The WGC-HSBC Champions was a professional golf tournament, held annually in China. Inaugurated in 2005, the first seven editions were played at the Sheshan Golf Club in Shanghai, then moved to the Mission Hills Golf Club in Shenzhen for a single year in 2012. It returned to Sheshan Golf Club in 2013.

Since 2009, it was a World Golf Championship event. Played in November, it was the fourth tournament on the WGC calendar along with the WGC-Dell Match Play, the WGC-Mexico Championship, and the WGC-FedEx St. Jude Invitational events, all in North America. The field consists primarily of players who have won the top rated tournaments since the previous WGC-HSBC tournament, supplemented by other leading players in the world rankings and money lists of the major tours.

The WGC-HSBC Champions had the highest prize money in East Asia.

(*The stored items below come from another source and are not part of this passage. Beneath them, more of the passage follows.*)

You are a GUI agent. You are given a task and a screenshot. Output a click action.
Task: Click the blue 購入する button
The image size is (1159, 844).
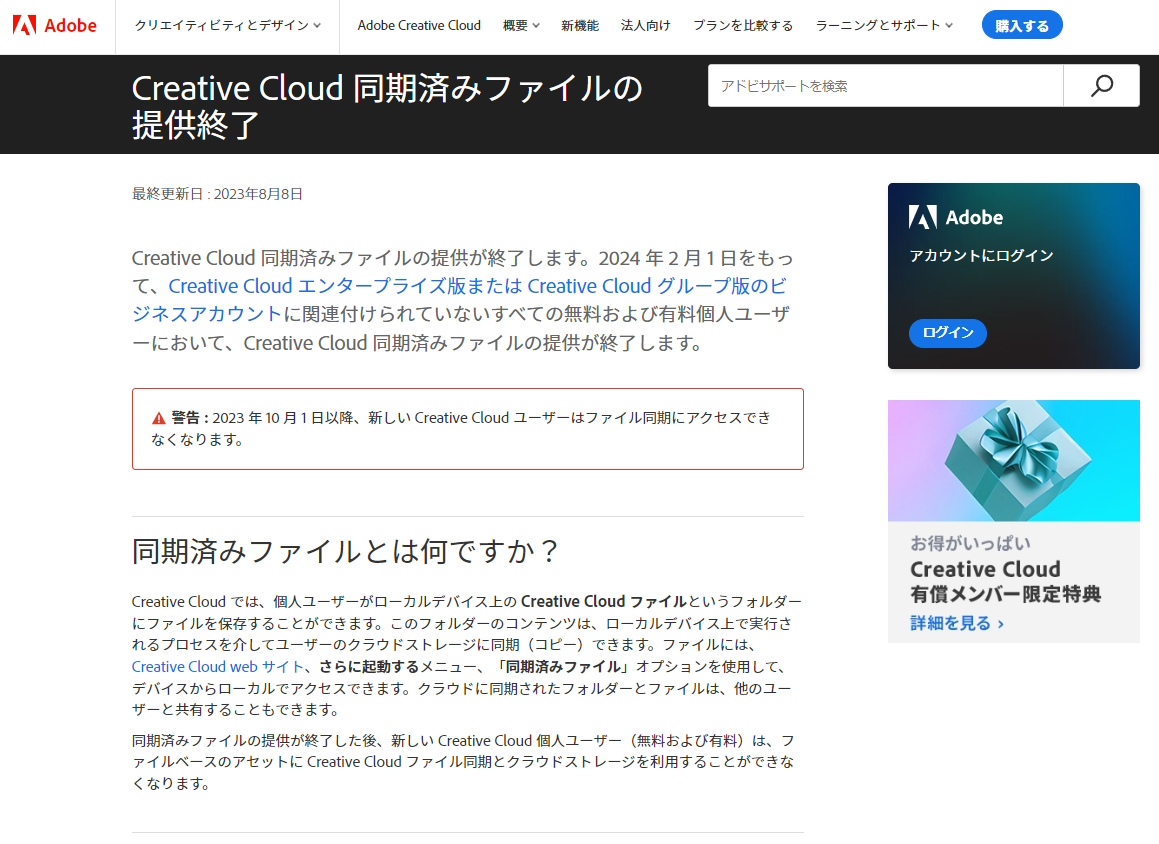click(x=1022, y=24)
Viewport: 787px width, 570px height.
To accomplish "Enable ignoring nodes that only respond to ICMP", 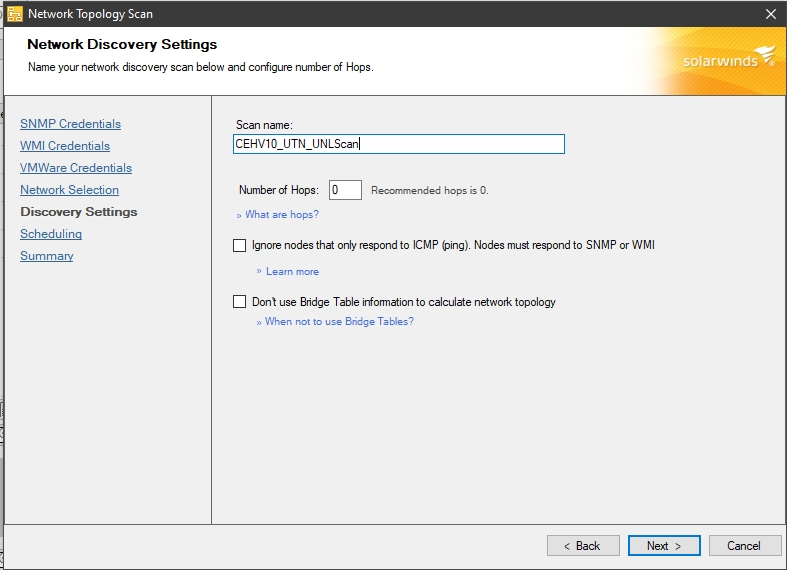I will tap(239, 245).
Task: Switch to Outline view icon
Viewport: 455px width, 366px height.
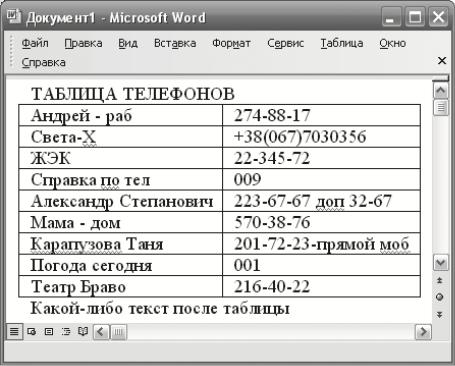Action: [66, 331]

Originally in 2005, it was US$5 million, and grew to $7 million when it obtained WGC status in 2009, $8.5 million in 2013 and in 2019, the prize money was $10.25 million. Only the CIMB Classic, CJ Cup, Zozo Championship and BMW Masters have had similar purses in the region.

Field

2005–2008
Originally, the event was sanctioned by four —the European, the Asian, and Sunshine Tours and the PGA Tour of Australasia— of the six constituent tours of International Federation of PGA Tours at that time. Invitations were issued to all players placed amongst the top 50 in the Official World Golf Ranking (OWGR). Also invited were players who had, during the calendar year preceding the event, captured at least one tournament title on a sanctioning tour, or had finished the preceding season amongst the top twenty in the European Tour's Race to Dubai (the Order of Merit standings through 2008) or amongst the top five in the Order of Merit standings of any of the other three sanctioning tours. Players who had finished first in the Order of Merit standings in any of three developmental tours—the Von Nida and Challenge Tours and the winter swing of the Sunshine Tour—were also invited. Finally, starting berths were also reserved for eight Chinese amateur and professional players to be selected by tournament organizers and sponsors, whether by qualifying tournament or not.

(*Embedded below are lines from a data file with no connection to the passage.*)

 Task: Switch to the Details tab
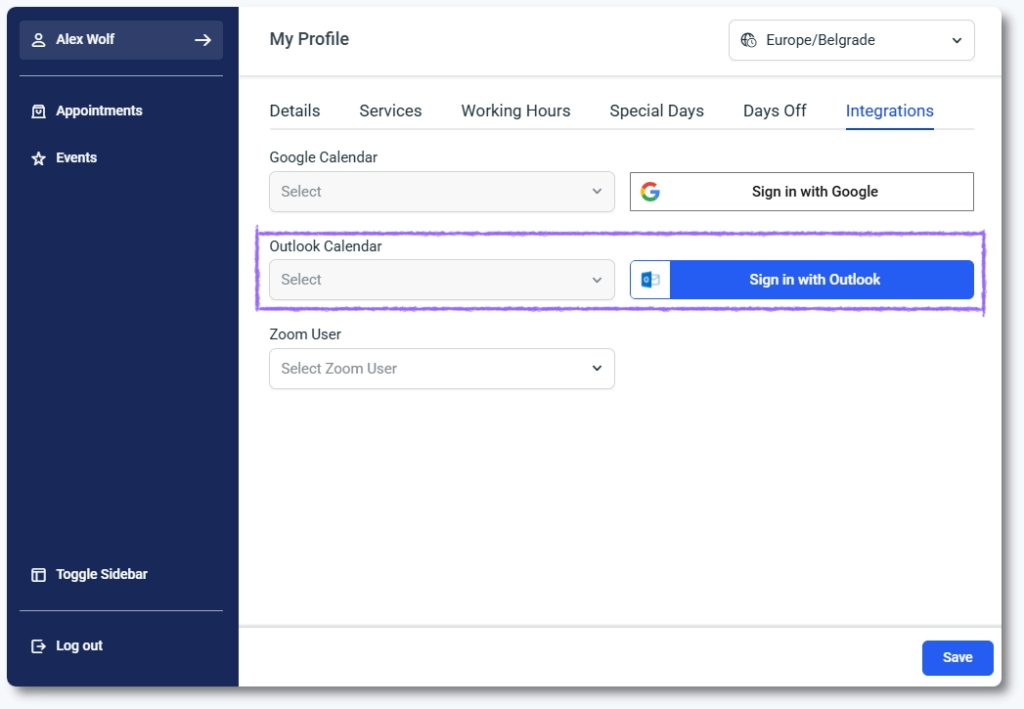[295, 111]

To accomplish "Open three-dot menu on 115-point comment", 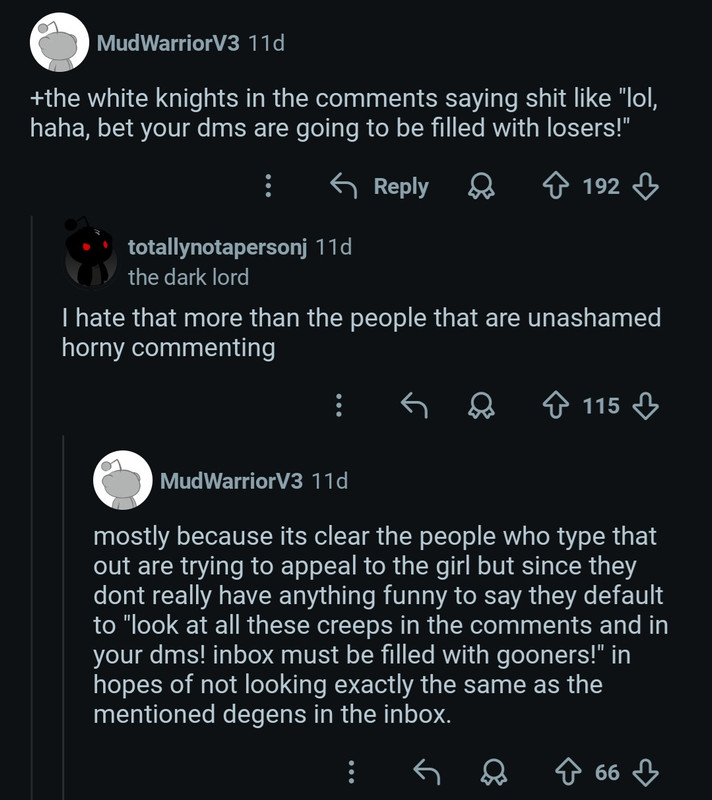I will coord(339,405).
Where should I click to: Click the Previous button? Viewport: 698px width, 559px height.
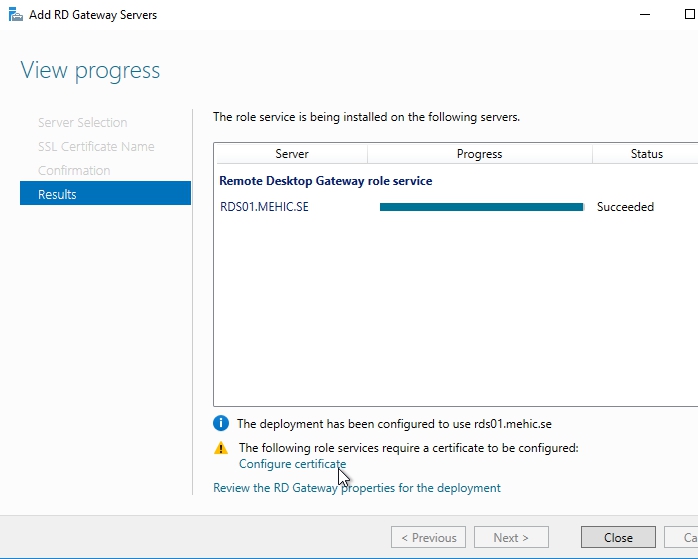click(x=428, y=537)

2009: Elevated to WGC status
The event became a World Golf Championship in 2009 on the European Tour. The field consists primarily of winners of the most important tournaments around the world since the previous WGC-HSBC Champions tournament. Each of the six member tours are allocated a certain number of tournaments from their tour (from 4 to 20), although these tournament must meet a minimum entry requirement. Co-sanctioned tournaments are assigned to one tour only.

The tournaments are ranked using the Official World Golf Ranking strength of field ("total event ranking"). Tournaments must have a minimum event ranking of 40. The ranking is based on the previous year's event ranking so that the list of qualifying events can be determined in advance. New events can be included if they are expected to have an event ranking of at least 40.

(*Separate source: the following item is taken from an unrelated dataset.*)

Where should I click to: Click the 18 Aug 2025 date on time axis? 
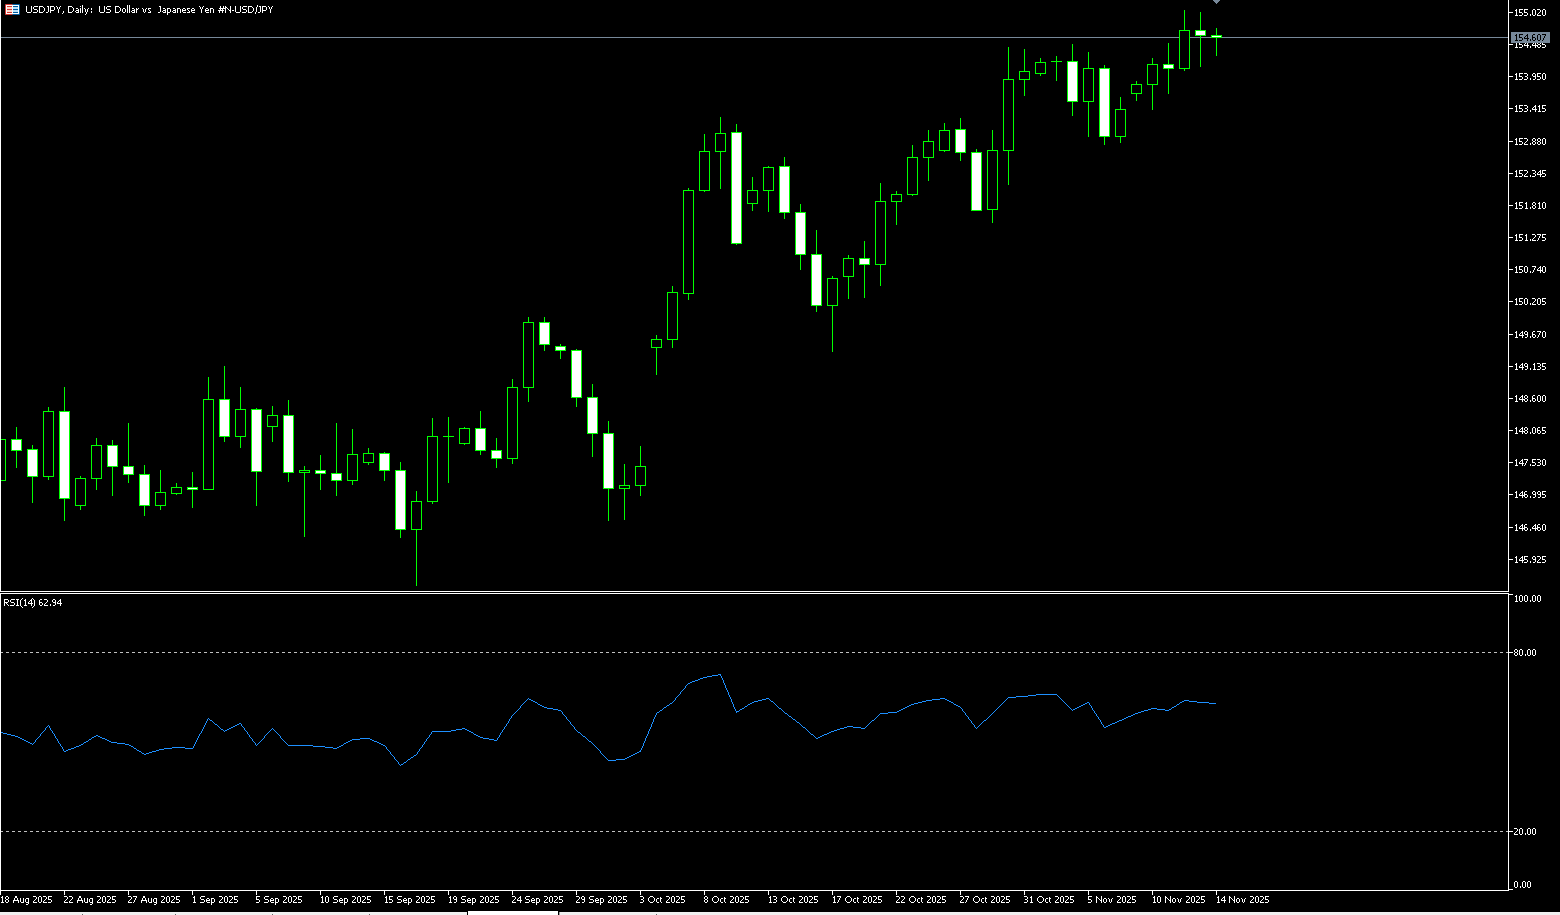[26, 900]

Further players gain entry through their position in the current seasons Order of Merit. Six players from China are selected while any player ranked in the world top 50 is also given an entry. If the field size is less than 78, further entries are selected from winners of additional tournaments not already considered, players ranked outside the world top 50, and the players further down the Order of Merit lists.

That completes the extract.